| What is expected |
Transcribe the records in their entirety, exactly as given.

| Input data |
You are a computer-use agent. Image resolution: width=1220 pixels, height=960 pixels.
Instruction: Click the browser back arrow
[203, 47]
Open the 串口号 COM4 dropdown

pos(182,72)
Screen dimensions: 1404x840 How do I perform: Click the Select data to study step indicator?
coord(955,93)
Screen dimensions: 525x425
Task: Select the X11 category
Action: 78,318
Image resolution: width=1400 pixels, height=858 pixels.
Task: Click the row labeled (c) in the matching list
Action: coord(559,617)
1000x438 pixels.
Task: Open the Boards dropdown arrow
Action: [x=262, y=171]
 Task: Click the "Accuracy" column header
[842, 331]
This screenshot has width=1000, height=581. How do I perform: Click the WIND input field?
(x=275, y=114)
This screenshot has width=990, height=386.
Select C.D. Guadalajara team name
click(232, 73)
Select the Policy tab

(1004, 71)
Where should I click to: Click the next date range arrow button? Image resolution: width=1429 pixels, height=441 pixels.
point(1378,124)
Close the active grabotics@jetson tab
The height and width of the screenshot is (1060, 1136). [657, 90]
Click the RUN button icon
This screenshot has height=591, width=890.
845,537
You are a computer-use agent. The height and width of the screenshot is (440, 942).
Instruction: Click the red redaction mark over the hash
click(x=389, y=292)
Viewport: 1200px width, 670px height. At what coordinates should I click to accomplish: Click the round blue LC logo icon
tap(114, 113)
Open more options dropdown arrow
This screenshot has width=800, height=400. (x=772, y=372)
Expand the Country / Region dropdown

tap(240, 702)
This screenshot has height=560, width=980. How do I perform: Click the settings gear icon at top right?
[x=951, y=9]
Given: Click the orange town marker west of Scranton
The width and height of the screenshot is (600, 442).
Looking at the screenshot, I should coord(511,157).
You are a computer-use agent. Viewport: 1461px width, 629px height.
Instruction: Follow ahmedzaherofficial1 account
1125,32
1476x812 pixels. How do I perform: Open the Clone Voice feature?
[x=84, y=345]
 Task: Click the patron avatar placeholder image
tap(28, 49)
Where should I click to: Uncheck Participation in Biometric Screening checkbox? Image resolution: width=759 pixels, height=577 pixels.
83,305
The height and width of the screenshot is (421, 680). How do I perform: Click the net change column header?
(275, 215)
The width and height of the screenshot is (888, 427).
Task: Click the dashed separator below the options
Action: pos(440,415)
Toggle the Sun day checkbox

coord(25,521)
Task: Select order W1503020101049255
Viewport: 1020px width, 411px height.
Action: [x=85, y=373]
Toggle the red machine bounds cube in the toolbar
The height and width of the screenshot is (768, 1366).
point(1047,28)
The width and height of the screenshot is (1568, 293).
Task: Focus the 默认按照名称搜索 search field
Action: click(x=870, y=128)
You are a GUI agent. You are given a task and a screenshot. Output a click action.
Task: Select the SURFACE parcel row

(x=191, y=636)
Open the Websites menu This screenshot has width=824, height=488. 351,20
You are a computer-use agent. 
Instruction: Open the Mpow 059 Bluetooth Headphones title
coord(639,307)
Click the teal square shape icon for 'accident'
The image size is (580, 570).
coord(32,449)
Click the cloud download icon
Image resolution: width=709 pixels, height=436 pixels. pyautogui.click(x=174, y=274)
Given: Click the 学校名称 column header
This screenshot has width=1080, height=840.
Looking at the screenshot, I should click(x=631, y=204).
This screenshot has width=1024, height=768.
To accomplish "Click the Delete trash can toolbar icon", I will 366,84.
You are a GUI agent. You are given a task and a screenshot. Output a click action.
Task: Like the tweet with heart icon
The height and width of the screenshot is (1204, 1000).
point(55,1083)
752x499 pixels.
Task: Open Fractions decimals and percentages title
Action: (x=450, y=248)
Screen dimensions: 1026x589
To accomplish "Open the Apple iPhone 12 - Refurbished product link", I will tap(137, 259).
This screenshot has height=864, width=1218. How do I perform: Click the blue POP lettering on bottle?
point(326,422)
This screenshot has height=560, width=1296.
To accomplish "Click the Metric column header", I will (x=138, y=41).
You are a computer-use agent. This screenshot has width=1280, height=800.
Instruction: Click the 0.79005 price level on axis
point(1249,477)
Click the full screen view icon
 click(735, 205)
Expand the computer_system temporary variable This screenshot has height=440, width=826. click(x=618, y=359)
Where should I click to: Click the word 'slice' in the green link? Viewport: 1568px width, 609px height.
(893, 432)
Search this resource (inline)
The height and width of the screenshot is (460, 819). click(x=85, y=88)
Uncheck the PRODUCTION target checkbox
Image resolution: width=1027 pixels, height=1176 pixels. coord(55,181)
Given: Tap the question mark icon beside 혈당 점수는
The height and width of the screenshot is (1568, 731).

| Expected answer |
You are a computer-use agent. Image resolution: width=1220 pixels, height=960 pixels.
Instruction: Click the browser back arrow
[203, 47]
Open the 串口号 COM4 dropdown

pos(182,72)
Screen dimensions: 1404x840 How do I perform: Click the Select data to study step indicator?
coord(955,93)
Screen dimensions: 525x425
Task: Select the X11 category
Action: 78,318
Image resolution: width=1400 pixels, height=858 pixels.
Task: Click the row labeled (c) in the matching list
Action: coord(559,617)
1000x438 pixels.
Task: Open the Boards dropdown arrow
Action: [x=262, y=171]
 Task: Click the "Accuracy" column header
[842, 331]
This screenshot has width=1000, height=581. How do I perform: Click the WIND input field?
(x=275, y=114)
This screenshot has width=990, height=386.
Select C.D. Guadalajara team name
click(232, 73)
Select the Policy tab

(1004, 71)
Where should I click to: Click the next date range arrow button? Image resolution: width=1429 pixels, height=441 pixels.
point(1378,124)
Close the active grabotics@jetson tab
The height and width of the screenshot is (1060, 1136). [657, 90]
Click the RUN button icon
This screenshot has height=591, width=890.
845,537
You are a computer-use agent. The height and width of the screenshot is (440, 942).
Instruction: Click the red redaction mark over the hash
click(x=389, y=292)
Viewport: 1200px width, 670px height. At what coordinates should I click to accomplish: Click the round blue LC logo icon
tap(114, 113)
Open more options dropdown arrow
This screenshot has width=800, height=400. (x=772, y=372)
Expand the Country / Region dropdown

tap(240, 702)
This screenshot has height=560, width=980. How do I perform: Click the settings gear icon at top right?
[x=951, y=9]
Given: Click the orange town marker west of Scranton
The width and height of the screenshot is (600, 442).
Looking at the screenshot, I should coord(511,157).
You are a computer-use agent. Viewport: 1461px width, 629px height.
Instruction: Follow ahmedzaherofficial1 account
1125,32
1476x812 pixels. How do I perform: Open the Clone Voice feature?
[x=84, y=345]
 Task: Click the patron avatar placeholder image
tap(28, 49)
Where should I click to: Uncheck Participation in Biometric Screening checkbox? Image resolution: width=759 pixels, height=577 pixels.
83,305
The height and width of the screenshot is (421, 680). How do I perform: Click the net change column header?
(275, 215)
The width and height of the screenshot is (888, 427).
Task: Click the dashed separator below the options
Action: pos(440,415)
Toggle the Sun day checkbox

coord(25,521)
Task: Select order W1503020101049255
Viewport: 1020px width, 411px height.
Action: [x=85, y=373]
Toggle the red machine bounds cube in the toolbar
The height and width of the screenshot is (768, 1366).
point(1047,28)
The width and height of the screenshot is (1568, 293).
Task: Focus the 默认按照名称搜索 search field
Action: click(x=870, y=128)
You are a GUI agent. You are given a task and a screenshot. Output a click action.
Task: Select the SURFACE parcel row

(x=191, y=636)
Open the Websites menu This screenshot has width=824, height=488. 351,20
You are a computer-use agent. 
Instruction: Open the Mpow 059 Bluetooth Headphones title
coord(639,307)
Click the teal square shape icon for 'accident'
The image size is (580, 570).
coord(32,449)
Click the cloud download icon
Image resolution: width=709 pixels, height=436 pixels. pyautogui.click(x=174, y=274)
Given: Click the 学校名称 column header
This screenshot has width=1080, height=840.
Looking at the screenshot, I should click(x=631, y=204).
This screenshot has width=1024, height=768.
To accomplish "Click the Delete trash can toolbar icon", I will 366,84.
You are a GUI agent. You are given a task and a screenshot. Output a click action.
Task: Like the tweet with heart icon
The height and width of the screenshot is (1204, 1000).
point(55,1083)
752x499 pixels.
Task: Open Fractions decimals and percentages title
Action: (x=450, y=248)
Screen dimensions: 1026x589
To accomplish "Open the Apple iPhone 12 - Refurbished product link", I will tap(137, 259).
This screenshot has height=864, width=1218. How do I perform: Click the blue POP lettering on bottle?
point(326,422)
This screenshot has height=560, width=1296.
To accomplish "Click the Metric column header", I will (x=138, y=41).
You are a computer-use agent. This screenshot has width=1280, height=800.
Instruction: Click the 0.79005 price level on axis
point(1249,477)
Click the full screen view icon
 click(735, 205)
Expand the computer_system temporary variable This screenshot has height=440, width=826. click(x=618, y=359)
Where should I click to: Click the word 'slice' in the green link? Viewport: 1568px width, 609px height.
(893, 432)
Search this resource (inline)
The height and width of the screenshot is (460, 819). click(x=85, y=88)
Uncheck the PRODUCTION target checkbox
Image resolution: width=1027 pixels, height=1176 pixels. coord(55,181)
Given: Tap the question mark icon beside 혈당 점수는
The height and width of the screenshot is (1568, 731).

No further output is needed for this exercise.